[Collected data entries]

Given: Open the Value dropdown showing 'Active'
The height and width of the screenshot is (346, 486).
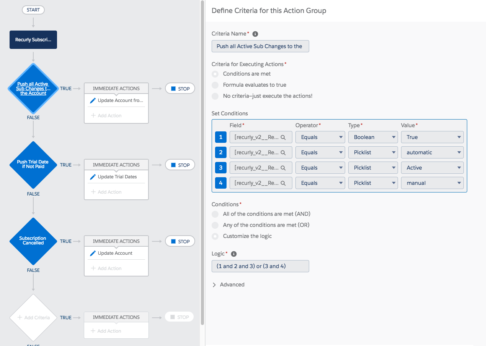Looking at the screenshot, I should click(x=432, y=168).
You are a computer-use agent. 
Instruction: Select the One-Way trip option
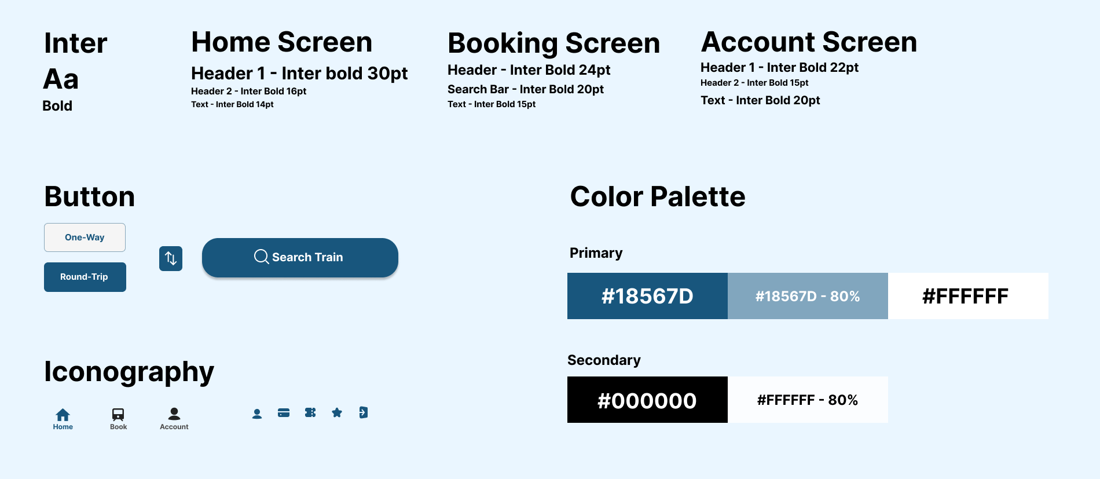coord(85,237)
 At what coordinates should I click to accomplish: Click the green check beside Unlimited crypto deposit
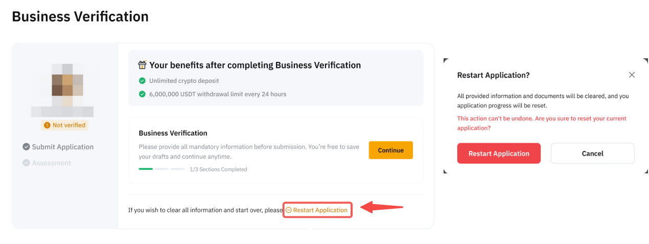[x=142, y=81]
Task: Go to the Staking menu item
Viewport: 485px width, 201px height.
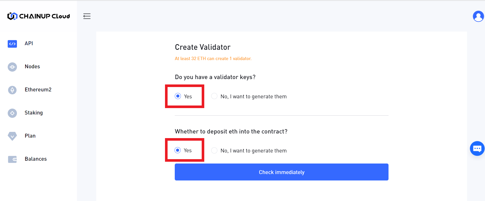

Your goal:
Exclude all pictures and return precisely the lines from the one containing "At what coordinates" through the closing line of the data.

Written response:
 At what coordinates should I click to accomplish: Click the green check beside Unlimited crypto deposit
[x=142, y=81]
Task: Go to the Staking menu item
Viewport: 485px width, 201px height.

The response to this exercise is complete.